(Saved data entries)
--------------------------------------------------
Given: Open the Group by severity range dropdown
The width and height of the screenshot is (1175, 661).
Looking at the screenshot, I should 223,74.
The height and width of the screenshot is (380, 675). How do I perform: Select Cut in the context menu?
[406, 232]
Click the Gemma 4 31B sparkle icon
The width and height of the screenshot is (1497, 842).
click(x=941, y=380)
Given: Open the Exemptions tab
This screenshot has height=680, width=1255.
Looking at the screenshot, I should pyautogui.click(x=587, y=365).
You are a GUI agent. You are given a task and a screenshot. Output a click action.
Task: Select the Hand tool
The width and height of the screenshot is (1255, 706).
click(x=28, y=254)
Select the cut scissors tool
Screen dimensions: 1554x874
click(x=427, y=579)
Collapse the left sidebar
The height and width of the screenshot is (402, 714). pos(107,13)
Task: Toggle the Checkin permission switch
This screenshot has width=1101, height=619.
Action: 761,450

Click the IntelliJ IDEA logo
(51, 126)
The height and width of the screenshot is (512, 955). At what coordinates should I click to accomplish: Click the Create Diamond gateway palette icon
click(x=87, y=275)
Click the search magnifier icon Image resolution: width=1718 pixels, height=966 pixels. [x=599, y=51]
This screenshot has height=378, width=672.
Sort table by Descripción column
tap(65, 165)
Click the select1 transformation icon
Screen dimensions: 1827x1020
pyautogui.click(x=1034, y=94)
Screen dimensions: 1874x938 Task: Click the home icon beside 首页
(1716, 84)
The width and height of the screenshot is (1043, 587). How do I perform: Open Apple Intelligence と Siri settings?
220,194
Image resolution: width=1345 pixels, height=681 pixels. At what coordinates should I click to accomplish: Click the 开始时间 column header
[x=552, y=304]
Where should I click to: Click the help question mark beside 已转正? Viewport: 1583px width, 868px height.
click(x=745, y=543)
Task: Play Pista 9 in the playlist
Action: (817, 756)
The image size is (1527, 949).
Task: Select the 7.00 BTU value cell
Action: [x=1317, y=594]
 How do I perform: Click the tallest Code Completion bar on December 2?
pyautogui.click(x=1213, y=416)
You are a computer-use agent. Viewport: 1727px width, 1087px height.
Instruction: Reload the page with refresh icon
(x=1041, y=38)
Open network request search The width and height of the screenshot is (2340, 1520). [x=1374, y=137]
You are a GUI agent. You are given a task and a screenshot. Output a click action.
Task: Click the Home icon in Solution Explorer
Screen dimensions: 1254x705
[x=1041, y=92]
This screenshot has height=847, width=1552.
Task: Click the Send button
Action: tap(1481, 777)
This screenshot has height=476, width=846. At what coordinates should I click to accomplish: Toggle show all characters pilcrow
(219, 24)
--------------------------------------------------
# [Your instructions]
"search" is the string to look for; please copy every line of the records above where it appears.

# [Response to this exercise]
Click the search magnifier icon Image resolution: width=1718 pixels, height=966 pixels. [x=599, y=51]
Open network request search The width and height of the screenshot is (2340, 1520). [x=1374, y=137]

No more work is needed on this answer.